But State Street, which manages the popular SPDR exchange-traded funds, is trying to give midcaps their moment in the sun … and they’ve enlisted actress Elizabeth Banks, known for her roles in “The Hunger Games” and “Pitch Perfect” movies, as their champion.

State Street launched a campaign last year that featured Banks interviewing executives from several well-known companies that just happened to be mid-caps, including Dunkin’ Brands, Sam Adams brewer Boston Beer and The New York Times. The average mid-cap tends to have a market value between $2 billion and $10 billion.

Banks is now starring in a new five-minute video for State Street titled “The Middle Bias,” where she talks about how investors often overlook the sector and asks people how much they know about mid-caps.

How did this come about? Banks said in an interview with CNN Business that the ad agency she worked with pitched it and State Street liked the idea.

Banks said she was attracted to the idea of profiling top business leaders and hearing what they had to say. The videos are more about the companies than they are an ad pitch for State Street.

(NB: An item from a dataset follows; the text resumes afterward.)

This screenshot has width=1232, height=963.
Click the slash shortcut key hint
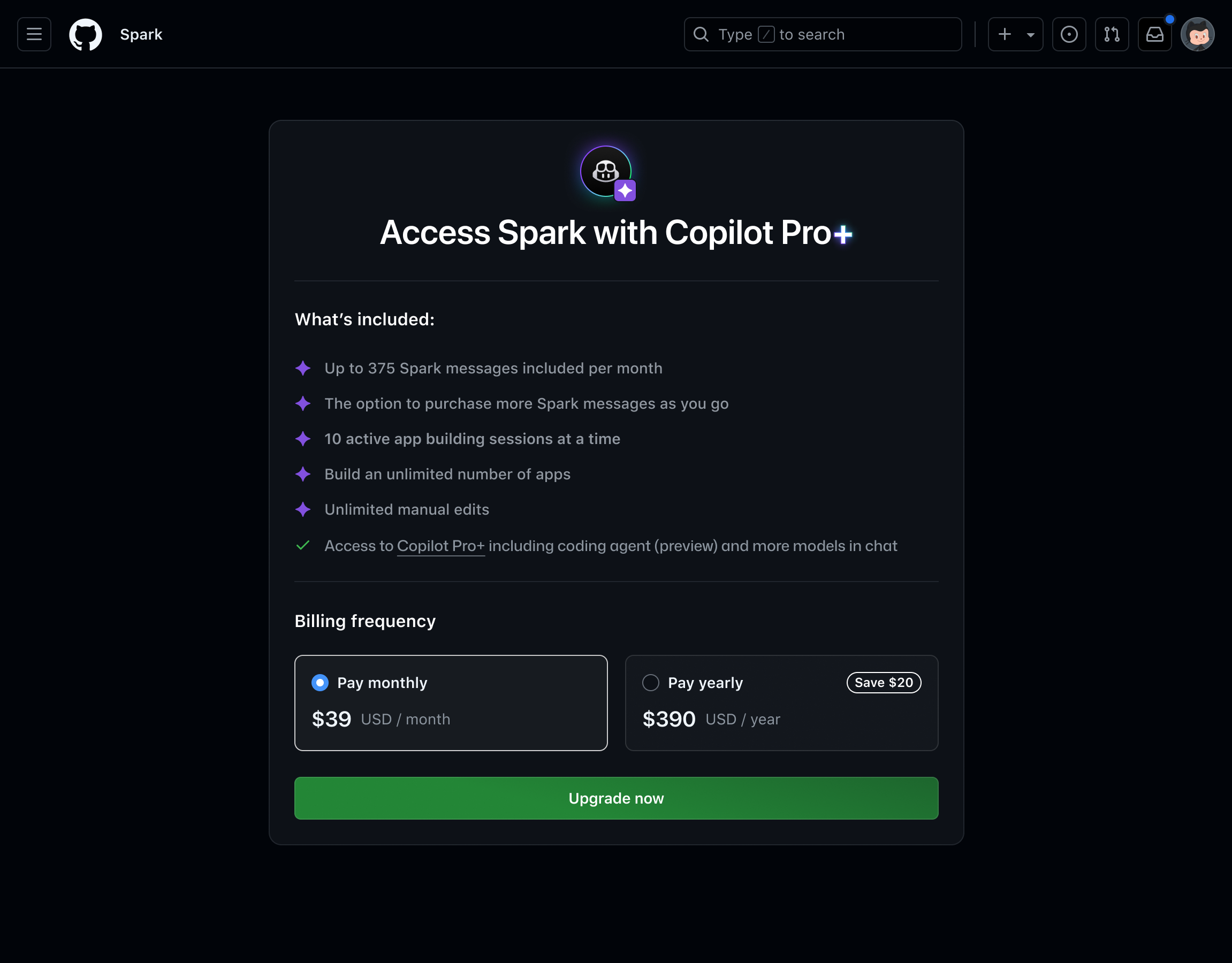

“This was all about story telling,” Banks said. “It’s a campaign about entrepreneurship and was a great opportunity to learn. It was an interview style and I was in control of the interview. It was not very scripted. I had a lot of fun.”

Using humor to sell ETFs

Matthew Bartolini, managing director at State Street Global Advisors and head of its SPDR Americas research unit, said working with Banks allowed the company to do something more distinctive than other investing ads.

“Trying to get across a message for mid-cap investing can be dry. We wanted to cut through the noise so investors could understand the benefits of mid-caps,” Bartolini said. “We didn’t want to go the route of showing a bicyclist climbing up a mountain with a voiceover talking about investing for the long haul. That’s tired and has been done.”

He got to experience this firsthand. Bartolini spoke to Banks in the most recent video about the virtues of mid-caps while she held an air horn that she threatened to blow anytime he lapsed into financial jargon. She wound up doing so once — and followed that up by later honking a car horn at him.

“The thing I loved about this campaign was the opportunity for humor. It helps makes the message sticky,” Banks said.

She added that as a middle-aged woman with kids, she’s more interested in taking a more active role in planning for retirement. She said she never paid much attention to mid-sized companies before but now owns the SPDR S&P MidCap 400 ETF as a result of her working with State Street.

Mid-cap stocks have a strong track record

That ETF is up nearly 14% this year. That’s trailing the year-to-date performance of the SPDR S&P 500 ETF, which has gained about 18%, but it’s better than the 9% increase for the SPDR S&P 600 Small Cap ETF. But the MidCap ETF has outperformed both its large cap and small cap brethren slightly over the past decade.

Bartolini said that the Banks campaign has helped attract more interest for the MidCap ETF. Trading volume is higher, he said, and investors are also taking more notice of two companion funds — the SPDR S&P 400 Mid Cap Value and SPDR S&P 400 Mid Cap Growth ETFs.

Banks, who spoke with CNN Business from a set in Toronto, added that she’s now getting grilled for investing tips.

“My hair and makeup people just today asked me how I know about this so I gave them a tutorial about midcaps,” she said, adding that even though she went to the University of Pennsylvania, she did not take any business classes at Wharton.

But she recalls what it was like in the mid- to late-1990s, a time many compare to now because of the huge rally for tech stocks.

“I’m interested in what’s going on with the market. I remember the tech boom and bust. It’s wild how volatile it feels right now,” Banks said.